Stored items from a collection

★ ★ ★ ★ ★

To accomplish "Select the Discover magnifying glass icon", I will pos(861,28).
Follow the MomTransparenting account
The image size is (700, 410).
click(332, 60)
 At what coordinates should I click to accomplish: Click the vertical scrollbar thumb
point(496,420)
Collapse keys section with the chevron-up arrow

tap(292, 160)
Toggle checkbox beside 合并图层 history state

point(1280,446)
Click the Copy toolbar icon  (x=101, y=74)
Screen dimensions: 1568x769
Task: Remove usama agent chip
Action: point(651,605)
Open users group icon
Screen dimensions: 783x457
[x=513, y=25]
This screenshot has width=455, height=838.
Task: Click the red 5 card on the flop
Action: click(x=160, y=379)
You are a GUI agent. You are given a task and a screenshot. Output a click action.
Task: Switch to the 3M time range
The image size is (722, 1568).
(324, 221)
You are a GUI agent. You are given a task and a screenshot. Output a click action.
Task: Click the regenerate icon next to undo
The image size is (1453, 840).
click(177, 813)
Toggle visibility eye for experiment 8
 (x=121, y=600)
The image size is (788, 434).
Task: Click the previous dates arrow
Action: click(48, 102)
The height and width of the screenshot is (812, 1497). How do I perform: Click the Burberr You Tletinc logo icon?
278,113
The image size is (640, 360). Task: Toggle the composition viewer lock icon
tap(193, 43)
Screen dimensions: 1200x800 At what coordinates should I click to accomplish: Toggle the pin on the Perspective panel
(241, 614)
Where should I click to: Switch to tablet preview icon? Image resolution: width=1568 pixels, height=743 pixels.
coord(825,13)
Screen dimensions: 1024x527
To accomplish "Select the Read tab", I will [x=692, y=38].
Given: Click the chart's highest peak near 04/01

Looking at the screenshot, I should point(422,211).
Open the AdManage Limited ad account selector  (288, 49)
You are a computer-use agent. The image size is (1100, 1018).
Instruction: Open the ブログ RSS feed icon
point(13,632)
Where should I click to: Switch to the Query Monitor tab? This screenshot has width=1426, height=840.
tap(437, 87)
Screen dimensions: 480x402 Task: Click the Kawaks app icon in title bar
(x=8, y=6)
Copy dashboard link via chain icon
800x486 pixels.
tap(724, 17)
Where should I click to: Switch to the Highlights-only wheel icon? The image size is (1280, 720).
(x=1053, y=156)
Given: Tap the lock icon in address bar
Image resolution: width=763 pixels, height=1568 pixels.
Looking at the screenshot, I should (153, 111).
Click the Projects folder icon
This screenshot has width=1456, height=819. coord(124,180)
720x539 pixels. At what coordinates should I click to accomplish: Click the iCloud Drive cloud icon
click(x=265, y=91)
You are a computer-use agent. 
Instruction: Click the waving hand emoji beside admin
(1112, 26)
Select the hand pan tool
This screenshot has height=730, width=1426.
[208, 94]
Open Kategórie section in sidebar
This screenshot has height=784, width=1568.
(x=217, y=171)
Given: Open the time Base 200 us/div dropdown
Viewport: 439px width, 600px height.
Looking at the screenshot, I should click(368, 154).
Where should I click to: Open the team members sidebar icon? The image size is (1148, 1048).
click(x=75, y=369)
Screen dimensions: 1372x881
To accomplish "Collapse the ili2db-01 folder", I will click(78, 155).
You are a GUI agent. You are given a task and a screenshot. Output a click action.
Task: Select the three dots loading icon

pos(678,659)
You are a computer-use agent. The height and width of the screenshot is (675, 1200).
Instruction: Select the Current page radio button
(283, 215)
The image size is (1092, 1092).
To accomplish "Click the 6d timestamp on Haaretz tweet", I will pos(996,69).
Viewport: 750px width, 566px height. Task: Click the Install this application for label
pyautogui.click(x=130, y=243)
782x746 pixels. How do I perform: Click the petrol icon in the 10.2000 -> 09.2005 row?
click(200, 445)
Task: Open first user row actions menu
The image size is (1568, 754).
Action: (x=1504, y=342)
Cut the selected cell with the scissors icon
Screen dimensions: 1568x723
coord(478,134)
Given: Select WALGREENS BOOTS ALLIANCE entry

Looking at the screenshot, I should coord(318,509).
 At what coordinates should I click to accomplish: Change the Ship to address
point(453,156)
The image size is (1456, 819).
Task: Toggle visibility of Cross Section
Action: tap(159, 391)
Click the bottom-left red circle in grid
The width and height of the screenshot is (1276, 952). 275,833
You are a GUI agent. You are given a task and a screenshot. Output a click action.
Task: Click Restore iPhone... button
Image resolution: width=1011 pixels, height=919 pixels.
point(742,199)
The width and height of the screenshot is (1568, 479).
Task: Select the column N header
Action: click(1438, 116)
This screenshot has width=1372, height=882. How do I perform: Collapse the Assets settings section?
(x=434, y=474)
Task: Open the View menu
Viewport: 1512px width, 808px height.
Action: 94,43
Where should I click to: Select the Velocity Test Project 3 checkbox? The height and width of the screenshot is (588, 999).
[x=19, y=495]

★ ★ ★ ★ ★

→ **THE EXERCISE**:
Turn all of the rows above into a numbered list, leaving out any blank lines.

→ **COMPLETED TASK**:
1. To accomplish "Select the Discover magnifying glass icon", I will pos(861,28).
2. Follow the MomTransparenting account
3. The image size is (700, 410).
4. click(332, 60)
5.  At what coordinates should I click to accomplish: Click the vertical scrollbar thumb
6. point(496,420)
7. Collapse keys section with the chevron-up arrow
8. tap(292, 160)
9. Toggle checkbox beside 合并图层 history state
10. point(1280,446)
11. Click the Copy toolbar icon  (x=101, y=74)
12. Screen dimensions: 1568x769
13. Task: Remove usama agent chip
14. Action: point(651,605)
15. Open users group icon
16. Screen dimensions: 783x457
17. [x=513, y=25]
18. This screenshot has width=455, height=838.
19. Task: Click the red 5 card on the flop
20. Action: click(x=160, y=379)
21. You are a GUI agent. You are given a task and a screenshot. Output a click action.
22. Task: Switch to the 3M time range
23. The image size is (722, 1568).
24. (324, 221)
25. You are a GUI agent. You are given a task and a screenshot. Output a click action.
26. Task: Click the regenerate icon next to undo
27. The image size is (1453, 840).
28. click(177, 813)
29. Toggle visibility eye for experiment 8
30.  (x=121, y=600)
31. The image size is (788, 434).
32. Task: Click the previous dates arrow
33. Action: click(48, 102)
34. The height and width of the screenshot is (812, 1497). How do I perform: Click the Burberr You Tletinc logo icon?
35. 278,113
36. The image size is (640, 360). Task: Toggle the composition viewer lock icon
37. tap(193, 43)
38. Screen dimensions: 1200x800 At what coordinates should I click to accomplish: Toggle the pin on the Perspective panel
39. (241, 614)
40. Where should I click to: Switch to tablet preview icon? Image resolution: width=1568 pixels, height=743 pixels.
41. coord(825,13)
42. Screen dimensions: 1024x527
43. To accomplish "Select the Read tab", I will [x=692, y=38].
44. Given: Click the chart's highest peak near 04/01
45. Looking at the screenshot, I should point(422,211).
46. Open the AdManage Limited ad account selector  (288, 49)
47. You are a computer-use agent. The image size is (1100, 1018).
48. Instruction: Open the ブログ RSS feed icon
49. point(13,632)
50. Where should I click to: Switch to the Query Monitor tab? This screenshot has width=1426, height=840.
51. tap(437, 87)
52. Screen dimensions: 480x402 Task: Click the Kawaks app icon in title bar
53. (x=8, y=6)
54. Copy dashboard link via chain icon
55. 800x486 pixels.
56. tap(724, 17)
57. Where should I click to: Switch to the Highlights-only wheel icon? The image size is (1280, 720).
58. (x=1053, y=156)
59. Given: Tap the lock icon in address bar
60. Image resolution: width=763 pixels, height=1568 pixels.
61. Looking at the screenshot, I should (153, 111).
62. Click the Projects folder icon
63. This screenshot has width=1456, height=819. coord(124,180)
64. 720x539 pixels. At what coordinates should I click to accomplish: Click the iCloud Drive cloud icon
65. click(x=265, y=91)
66. You are a computer-use agent. 
67. Instruction: Click the waving hand emoji beside admin
68. (1112, 26)
69. Select the hand pan tool
70. This screenshot has height=730, width=1426.
71. [208, 94]
72. Open Kategórie section in sidebar
73. This screenshot has height=784, width=1568.
74. (x=217, y=171)
75. Given: Open the time Base 200 us/div dropdown
76. Viewport: 439px width, 600px height.
77. Looking at the screenshot, I should click(368, 154).
78. Where should I click to: Open the team members sidebar icon? The image size is (1148, 1048).
79. click(x=75, y=369)
80. Screen dimensions: 1372x881
81. To accomplish "Collapse the ili2db-01 folder", I will click(78, 155).
82. You are a GUI agent. You are given a task and a screenshot. Output a click action.
83. Task: Select the three dots loading icon
84. pos(678,659)
85. You are a computer-use agent. The height and width of the screenshot is (675, 1200).
86. Instruction: Select the Current page radio button
87. (283, 215)
88. The image size is (1092, 1092).
89. To accomplish "Click the 6d timestamp on Haaretz tweet", I will pos(996,69).
90. Viewport: 750px width, 566px height. Task: Click the Install this application for label
91. pyautogui.click(x=130, y=243)
92. 782x746 pixels. How do I perform: Click the petrol icon in the 10.2000 -> 09.2005 row?
93. click(200, 445)
94. Task: Open first user row actions menu
95. The image size is (1568, 754).
96. Action: (x=1504, y=342)
97. Cut the selected cell with the scissors icon
98. Screen dimensions: 1568x723
99. coord(478,134)
100. Given: Select WALGREENS BOOTS ALLIANCE entry
101. Looking at the screenshot, I should coord(318,509).
102.  At what coordinates should I click to accomplish: Change the Ship to address
103. point(453,156)
104. The image size is (1456, 819).
105. Task: Toggle visibility of Cross Section
106. Action: tap(159, 391)
107. Click the bottom-left red circle in grid
108. The width and height of the screenshot is (1276, 952). 275,833
109. You are a GUI agent. You are given a task and a screenshot. Output a click action.
110. Task: Click Restore iPhone... button
111. Image resolution: width=1011 pixels, height=919 pixels.
112. point(742,199)
113. The width and height of the screenshot is (1568, 479).
114. Task: Select the column N header
115. Action: click(1438, 116)
116. This screenshot has width=1372, height=882. How do I perform: Collapse the Assets settings section?
117. (x=434, y=474)
118. Task: Open the View menu
119. Viewport: 1512px width, 808px height.
120. Action: 94,43
121. Where should I click to: Select the Velocity Test Project 3 checkbox? The height and width of the screenshot is (588, 999).
122. [x=19, y=495]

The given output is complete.